Data Flow: What Happens When You Call drive_forward(25)

sequenceDiagram
    participant You as Your Mission
    participant Step as DriveForward Step
    participant Motion as LinearMotion
    participant Drive as Drive Controller
    participant Kin as Kinematics
    participant Motor as Motors (HAL)

    You->>Step: drive_forward(25)
    Step->>Motion: start(target=0.25m)
    loop Every 10ms (100 Hz)
        Motion->>Motion: Compute velocity profile
        Motion->>Drive: setDesiredVelocity(vx=0.2, vy=0, wz=0)
        Drive->>Drive: PID + Feedforward
        Drive->>Kin: applyCommand(corrected velocity)
        Kin->>Motor: setVelocity(left_wheel, right_wheel)
    end
    Motion-->>Step: Target reached
    Step-->>You: Step complete, next step runs

Getting Started

If you haven’t set up a robot yet, follow the Quick Start guide first. It walks you through creating a project, configuring hardware in the YAML file, generating code, calibrating, and running your first mission.

Key Design Decisions

Python-first API, C++ core: You never need to write C++ to build a competition robot. The Python API exposes everything you need. C++ is used where performance matters (100 Hz control loops, real-time odometry).

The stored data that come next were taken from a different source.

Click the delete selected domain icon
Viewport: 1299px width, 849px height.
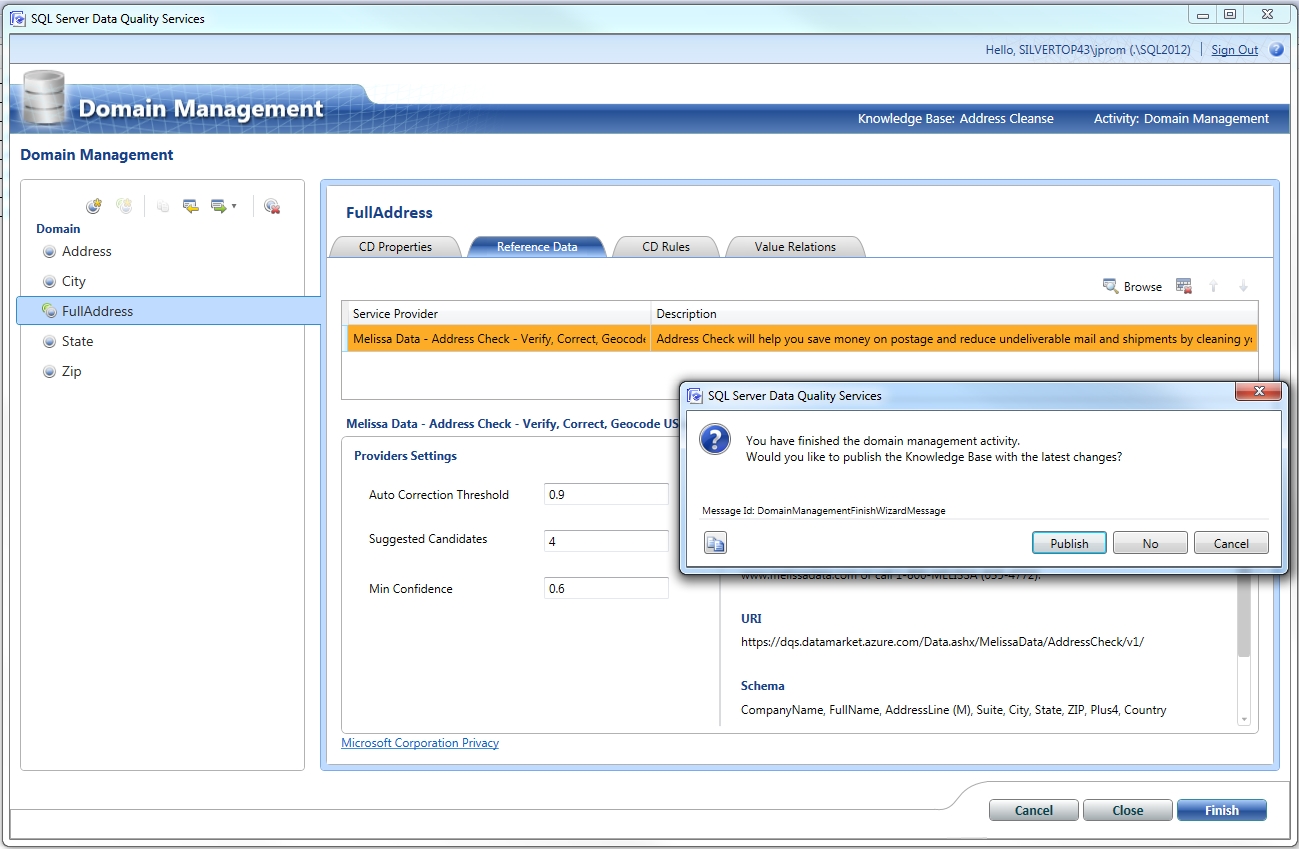tap(272, 206)
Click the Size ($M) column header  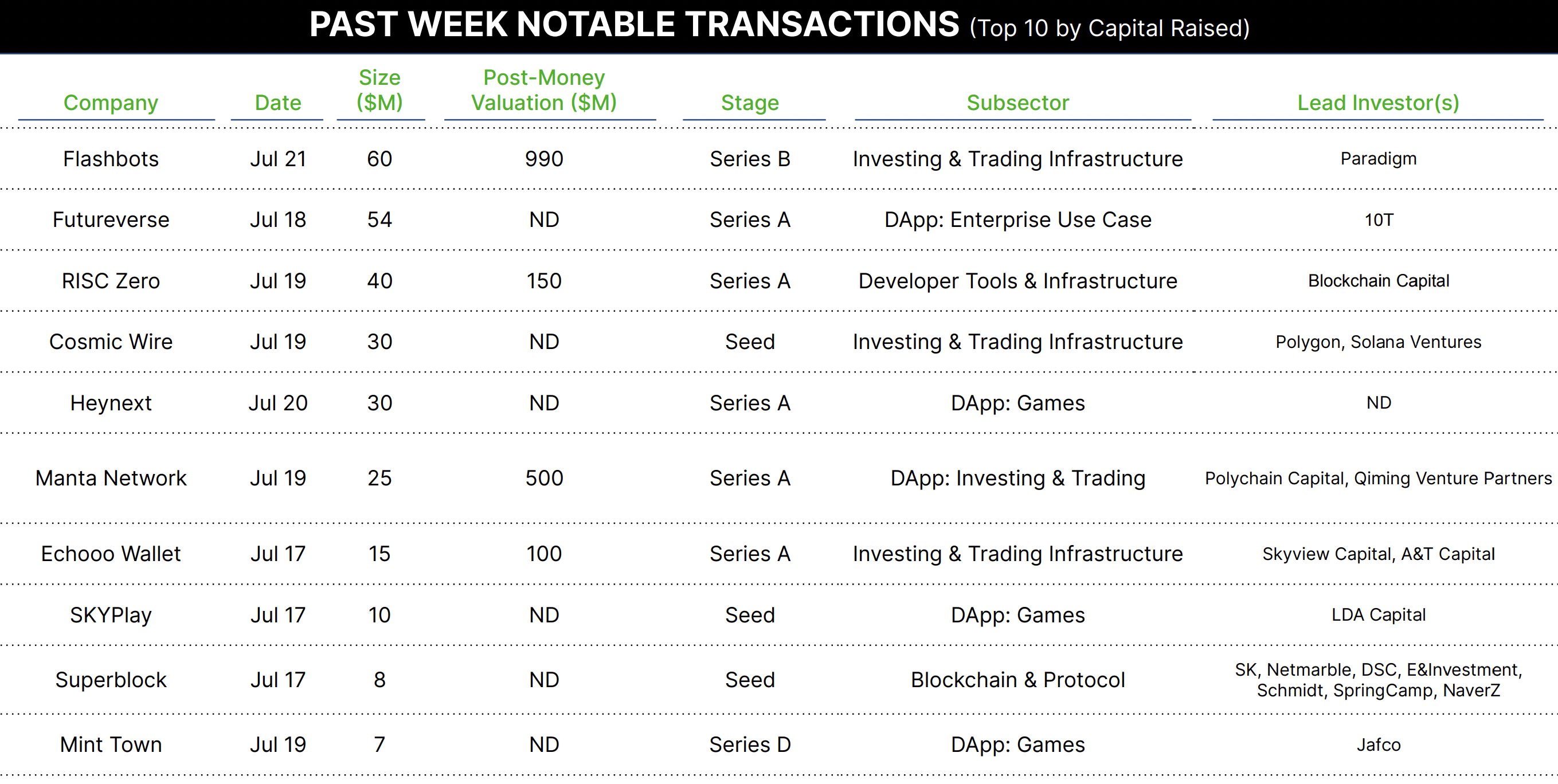coord(379,89)
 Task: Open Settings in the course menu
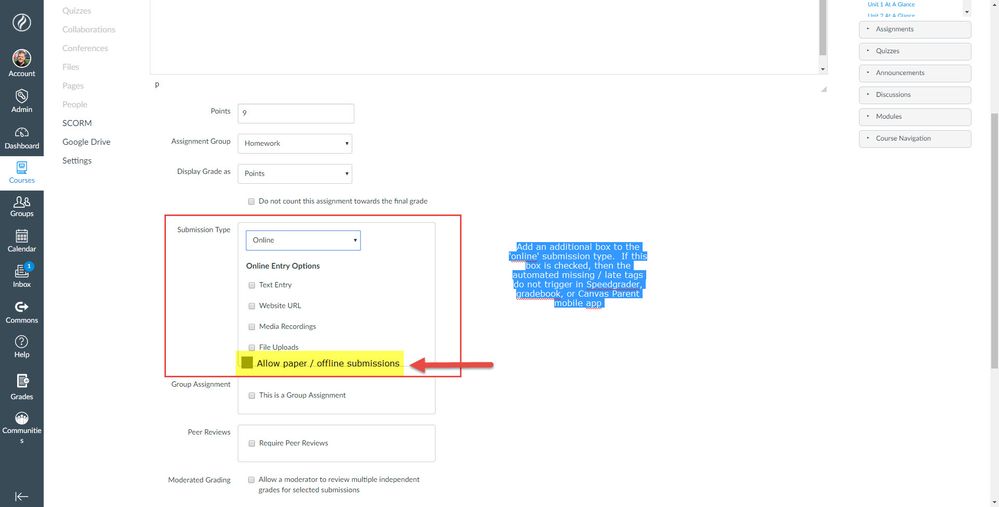[x=77, y=161]
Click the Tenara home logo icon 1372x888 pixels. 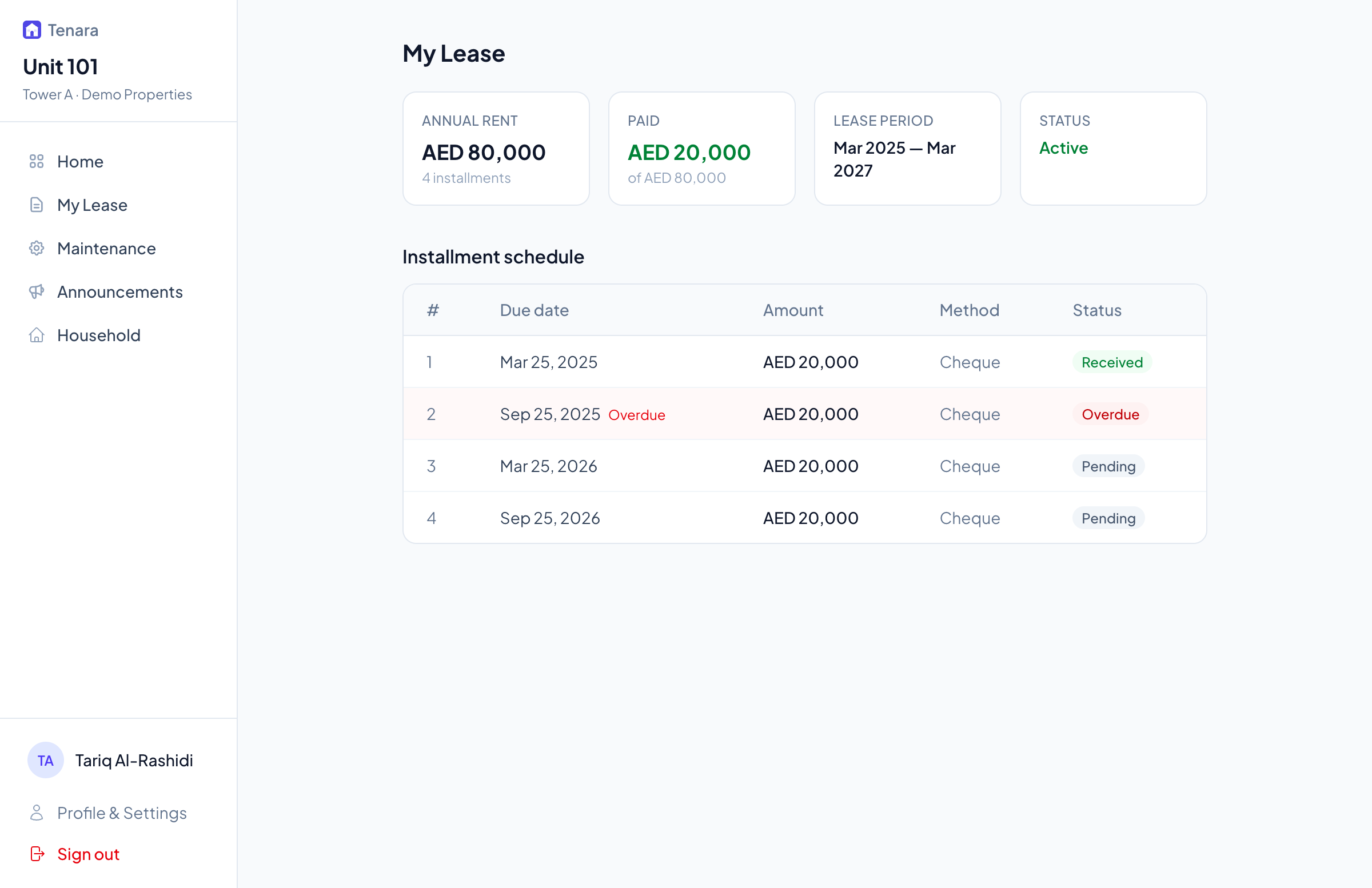click(31, 29)
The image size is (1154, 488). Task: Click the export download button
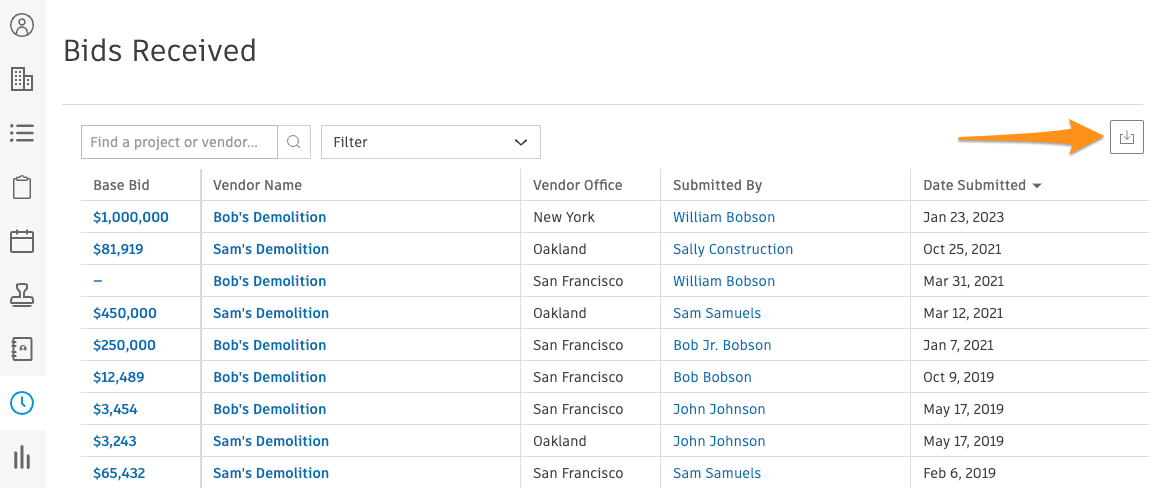point(1126,138)
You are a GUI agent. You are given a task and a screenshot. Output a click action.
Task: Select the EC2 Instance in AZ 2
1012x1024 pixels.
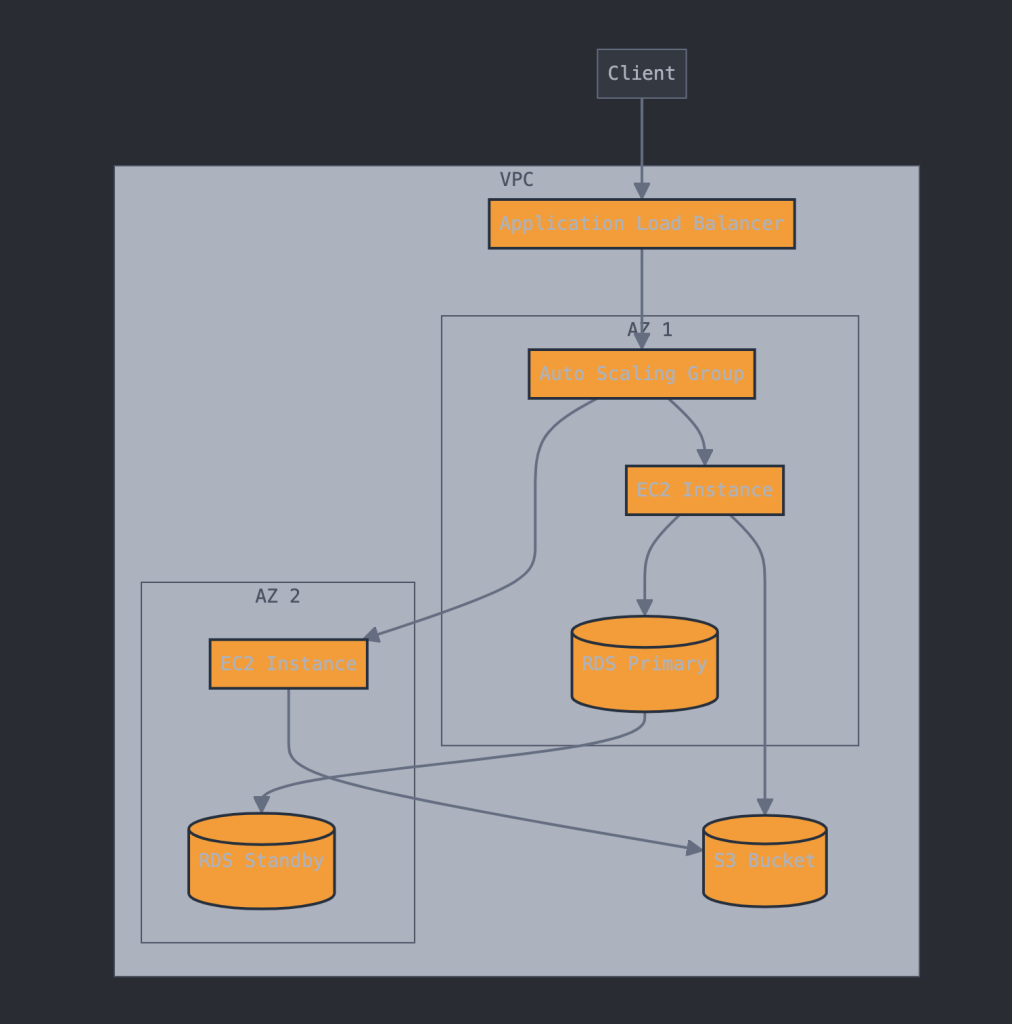288,664
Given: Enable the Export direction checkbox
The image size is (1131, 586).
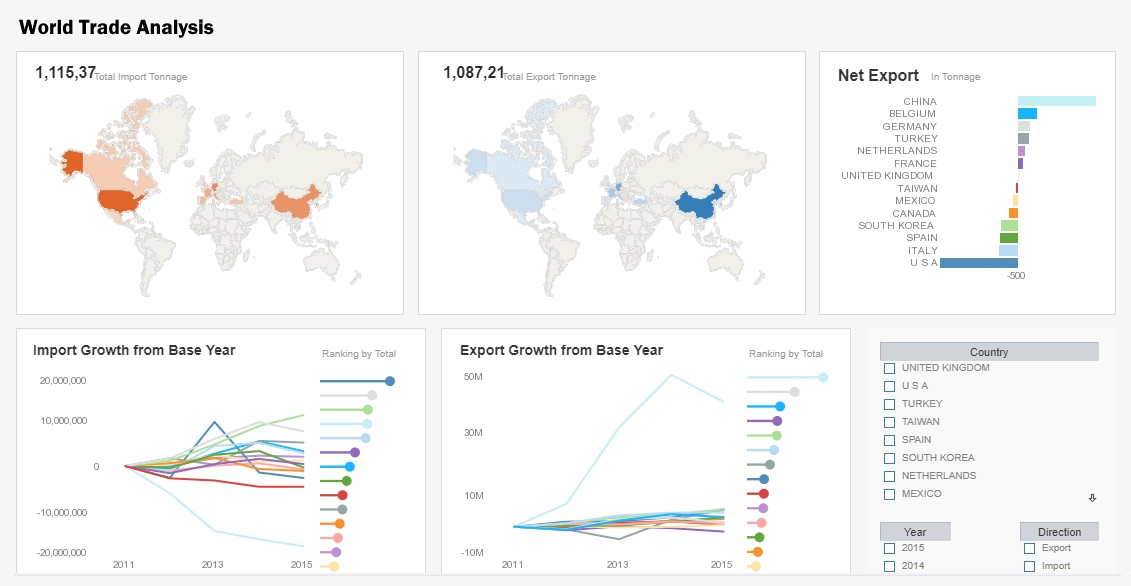Looking at the screenshot, I should (1029, 548).
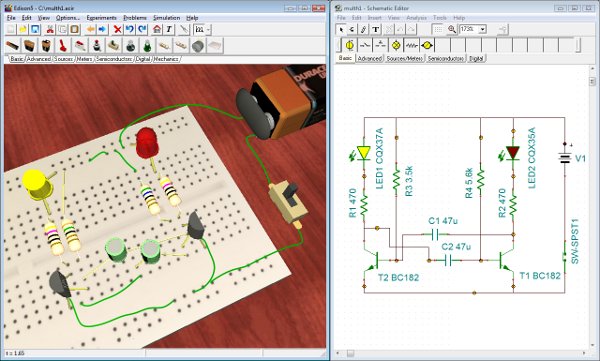Expand the graph tool dropdown arrow

coord(209,29)
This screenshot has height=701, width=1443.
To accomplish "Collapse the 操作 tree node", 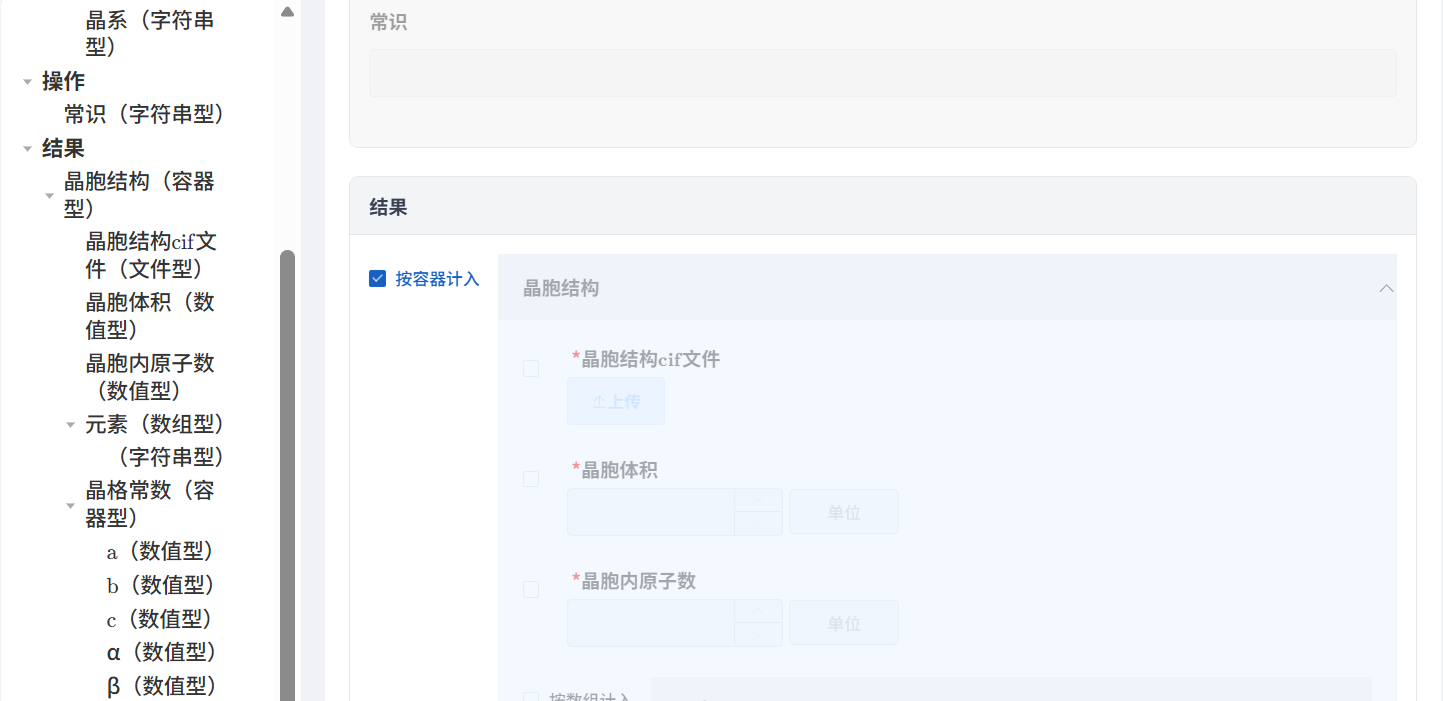I will click(28, 81).
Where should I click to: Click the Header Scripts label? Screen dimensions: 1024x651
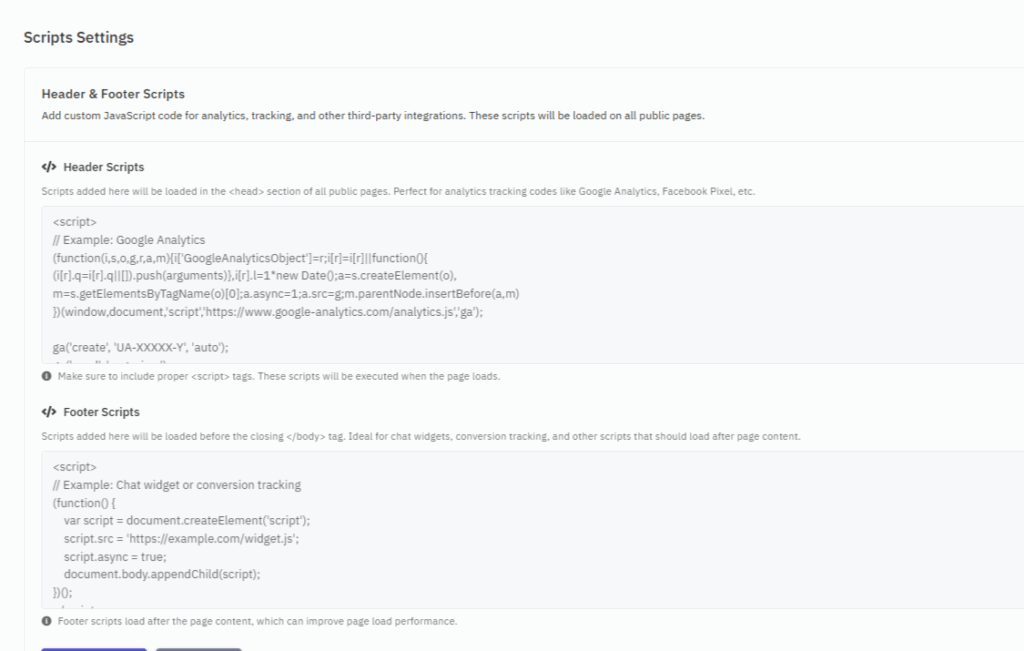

DSL with factory functions: Instead of DriveForward(cm=25, speed=0.8), you write drive_forward(25, 0.8). The underlying classes are hidden — you interact with clean factory functions that return builder objects. This keeps the API surface small and discoverable.

Platform abstraction: The HAL layer means your code doesn’t depend on the Wombat hardware. You can test mission logic against mock drivers, and the same code runs on any future platform that implements the HAL interfaces.

Composition over inheritance: Missions are composed of steps. Steps are composed of smaller steps via Sequential and parallel. There’s no deep class hierarchy to learn — just combine building blocks.